The task -
Reproduce exactly the lines below from the one containing "Given: Tap the Pointer l'opération label" through the one containing "Click the Up displacement", including both, and nothing else.

Records provided -
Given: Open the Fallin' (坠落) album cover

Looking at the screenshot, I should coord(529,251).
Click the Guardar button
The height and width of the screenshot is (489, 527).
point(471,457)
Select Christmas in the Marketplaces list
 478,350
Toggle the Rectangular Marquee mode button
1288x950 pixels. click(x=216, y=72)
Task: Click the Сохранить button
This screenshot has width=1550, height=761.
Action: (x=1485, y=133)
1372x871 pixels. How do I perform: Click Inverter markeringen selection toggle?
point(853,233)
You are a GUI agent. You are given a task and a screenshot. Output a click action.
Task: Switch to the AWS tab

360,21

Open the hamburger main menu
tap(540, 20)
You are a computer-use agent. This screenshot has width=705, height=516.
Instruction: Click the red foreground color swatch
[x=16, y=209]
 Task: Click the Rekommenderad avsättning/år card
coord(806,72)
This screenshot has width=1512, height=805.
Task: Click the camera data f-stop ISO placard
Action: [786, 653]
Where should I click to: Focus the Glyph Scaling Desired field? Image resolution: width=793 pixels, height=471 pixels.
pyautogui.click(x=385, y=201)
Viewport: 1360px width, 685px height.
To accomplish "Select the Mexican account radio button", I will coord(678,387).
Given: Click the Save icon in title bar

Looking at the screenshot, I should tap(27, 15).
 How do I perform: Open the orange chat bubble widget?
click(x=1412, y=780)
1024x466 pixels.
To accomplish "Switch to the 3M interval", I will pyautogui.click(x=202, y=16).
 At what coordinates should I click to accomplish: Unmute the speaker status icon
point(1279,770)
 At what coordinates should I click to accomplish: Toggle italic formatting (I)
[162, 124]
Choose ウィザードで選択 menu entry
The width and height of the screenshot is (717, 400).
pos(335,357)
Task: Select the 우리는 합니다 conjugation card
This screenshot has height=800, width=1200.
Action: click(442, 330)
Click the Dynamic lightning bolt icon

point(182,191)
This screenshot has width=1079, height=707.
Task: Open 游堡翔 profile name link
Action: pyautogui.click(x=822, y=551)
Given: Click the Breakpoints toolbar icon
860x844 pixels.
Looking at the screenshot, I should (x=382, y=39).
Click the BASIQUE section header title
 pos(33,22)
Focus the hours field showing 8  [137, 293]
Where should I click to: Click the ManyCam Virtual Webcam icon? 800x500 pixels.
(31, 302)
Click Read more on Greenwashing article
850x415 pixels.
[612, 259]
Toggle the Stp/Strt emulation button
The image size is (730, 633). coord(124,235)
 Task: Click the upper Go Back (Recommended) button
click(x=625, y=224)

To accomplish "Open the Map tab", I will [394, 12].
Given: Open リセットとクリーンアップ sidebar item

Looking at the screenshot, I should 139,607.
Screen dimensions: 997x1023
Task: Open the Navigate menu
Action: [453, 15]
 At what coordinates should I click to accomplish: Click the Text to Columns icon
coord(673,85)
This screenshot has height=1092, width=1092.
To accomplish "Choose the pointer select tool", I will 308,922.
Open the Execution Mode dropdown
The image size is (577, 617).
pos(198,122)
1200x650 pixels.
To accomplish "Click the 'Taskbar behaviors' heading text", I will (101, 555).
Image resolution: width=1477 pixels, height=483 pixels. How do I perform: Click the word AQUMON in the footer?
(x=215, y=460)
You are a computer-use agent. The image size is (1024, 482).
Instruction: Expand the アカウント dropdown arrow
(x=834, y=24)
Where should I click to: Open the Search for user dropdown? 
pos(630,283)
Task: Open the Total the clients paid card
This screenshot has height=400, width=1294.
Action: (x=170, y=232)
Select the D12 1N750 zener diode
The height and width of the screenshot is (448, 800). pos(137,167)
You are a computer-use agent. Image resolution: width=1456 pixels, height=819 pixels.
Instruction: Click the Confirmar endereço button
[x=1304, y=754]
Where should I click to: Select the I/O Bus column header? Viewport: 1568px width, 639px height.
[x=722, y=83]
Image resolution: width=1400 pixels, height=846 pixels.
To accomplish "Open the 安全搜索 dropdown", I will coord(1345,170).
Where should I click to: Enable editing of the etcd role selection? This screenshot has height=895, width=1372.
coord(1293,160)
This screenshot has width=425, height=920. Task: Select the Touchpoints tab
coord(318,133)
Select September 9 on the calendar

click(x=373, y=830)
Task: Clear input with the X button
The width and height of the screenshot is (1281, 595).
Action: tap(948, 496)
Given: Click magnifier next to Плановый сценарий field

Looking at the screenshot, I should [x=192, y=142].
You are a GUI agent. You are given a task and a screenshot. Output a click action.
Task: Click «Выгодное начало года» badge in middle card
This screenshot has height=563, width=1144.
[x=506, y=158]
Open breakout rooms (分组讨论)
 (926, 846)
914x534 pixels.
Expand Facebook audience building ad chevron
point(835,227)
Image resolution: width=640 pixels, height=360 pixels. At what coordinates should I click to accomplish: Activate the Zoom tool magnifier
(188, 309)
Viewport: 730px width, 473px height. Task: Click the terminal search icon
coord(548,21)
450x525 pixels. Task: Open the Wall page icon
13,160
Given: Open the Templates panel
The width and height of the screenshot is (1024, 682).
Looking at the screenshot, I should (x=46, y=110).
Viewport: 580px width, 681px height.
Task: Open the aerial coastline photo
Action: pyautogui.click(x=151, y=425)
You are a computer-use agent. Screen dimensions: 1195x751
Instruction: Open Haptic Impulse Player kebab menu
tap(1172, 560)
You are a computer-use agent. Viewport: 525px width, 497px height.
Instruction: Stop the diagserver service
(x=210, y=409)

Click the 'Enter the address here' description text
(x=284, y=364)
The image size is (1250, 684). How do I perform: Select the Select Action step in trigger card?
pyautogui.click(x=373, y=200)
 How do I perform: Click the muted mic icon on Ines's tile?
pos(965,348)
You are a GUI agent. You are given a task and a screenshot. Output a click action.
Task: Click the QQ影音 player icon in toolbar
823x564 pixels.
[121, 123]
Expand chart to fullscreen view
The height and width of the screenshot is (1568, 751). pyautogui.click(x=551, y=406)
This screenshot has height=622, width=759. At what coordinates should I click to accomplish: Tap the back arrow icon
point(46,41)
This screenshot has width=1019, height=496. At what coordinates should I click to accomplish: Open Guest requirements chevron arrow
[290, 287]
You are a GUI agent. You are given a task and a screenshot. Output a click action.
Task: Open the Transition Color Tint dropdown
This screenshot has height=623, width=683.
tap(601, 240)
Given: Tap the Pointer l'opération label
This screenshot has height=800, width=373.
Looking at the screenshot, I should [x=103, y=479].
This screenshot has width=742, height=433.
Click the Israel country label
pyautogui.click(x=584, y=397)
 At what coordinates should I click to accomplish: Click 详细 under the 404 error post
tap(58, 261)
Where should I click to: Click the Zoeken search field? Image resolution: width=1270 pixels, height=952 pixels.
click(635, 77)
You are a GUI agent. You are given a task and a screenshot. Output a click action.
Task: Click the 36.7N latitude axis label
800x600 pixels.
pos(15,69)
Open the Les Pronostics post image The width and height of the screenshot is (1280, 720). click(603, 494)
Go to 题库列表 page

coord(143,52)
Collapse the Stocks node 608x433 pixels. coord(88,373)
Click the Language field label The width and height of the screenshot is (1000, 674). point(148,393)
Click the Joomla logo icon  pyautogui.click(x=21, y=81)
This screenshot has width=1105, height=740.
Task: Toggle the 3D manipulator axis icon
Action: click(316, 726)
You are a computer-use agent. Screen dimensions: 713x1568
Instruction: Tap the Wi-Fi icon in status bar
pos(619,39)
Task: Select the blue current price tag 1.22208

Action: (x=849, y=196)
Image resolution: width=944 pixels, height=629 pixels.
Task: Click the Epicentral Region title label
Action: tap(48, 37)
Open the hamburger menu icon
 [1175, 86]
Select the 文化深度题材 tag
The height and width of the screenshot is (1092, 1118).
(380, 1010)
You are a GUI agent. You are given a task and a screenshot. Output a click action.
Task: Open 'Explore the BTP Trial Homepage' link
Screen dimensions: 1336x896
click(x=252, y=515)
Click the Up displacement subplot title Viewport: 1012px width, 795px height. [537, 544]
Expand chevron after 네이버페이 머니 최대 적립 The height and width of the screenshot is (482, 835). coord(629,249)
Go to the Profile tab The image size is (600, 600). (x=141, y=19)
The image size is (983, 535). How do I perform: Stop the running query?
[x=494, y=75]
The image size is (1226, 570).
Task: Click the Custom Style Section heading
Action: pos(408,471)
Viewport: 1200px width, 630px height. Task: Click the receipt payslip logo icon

Task solution -
Given: Tap the Pointer l'opération label
This screenshot has height=800, width=373.
Looking at the screenshot, I should [x=103, y=479].
This screenshot has width=742, height=433.
Click the Israel country label
pyautogui.click(x=584, y=397)
 At what coordinates should I click to accomplish: Click 详细 under the 404 error post
tap(58, 261)
Where should I click to: Click the Zoeken search field? Image resolution: width=1270 pixels, height=952 pixels.
click(635, 77)
You are a GUI agent. You are given a task and a screenshot. Output a click action.
Task: Click the 36.7N latitude axis label
800x600 pixels.
pos(15,69)
Open the Les Pronostics post image The width and height of the screenshot is (1280, 720). click(603, 494)
Go to 题库列表 page

coord(143,52)
Collapse the Stocks node 608x433 pixels. coord(88,373)
Click the Language field label The width and height of the screenshot is (1000, 674). point(148,393)
Click the Joomla logo icon  pyautogui.click(x=21, y=81)
This screenshot has width=1105, height=740.
Task: Toggle the 3D manipulator axis icon
Action: click(316, 726)
You are a computer-use agent. Screen dimensions: 713x1568
Instruction: Tap the Wi-Fi icon in status bar
pos(619,39)
Task: Select the blue current price tag 1.22208

Action: (x=849, y=196)
Image resolution: width=944 pixels, height=629 pixels.
Task: Click the Epicentral Region title label
Action: tap(48, 37)
Open the hamburger menu icon
 [1175, 86]
Select the 文化深度题材 tag
The height and width of the screenshot is (1092, 1118).
(380, 1010)
You are a GUI agent. You are given a task and a screenshot. Output a click action.
Task: Open 'Explore the BTP Trial Homepage' link
Screen dimensions: 1336x896
click(x=252, y=515)
Click the Up displacement subplot title Viewport: 1012px width, 795px height. [537, 544]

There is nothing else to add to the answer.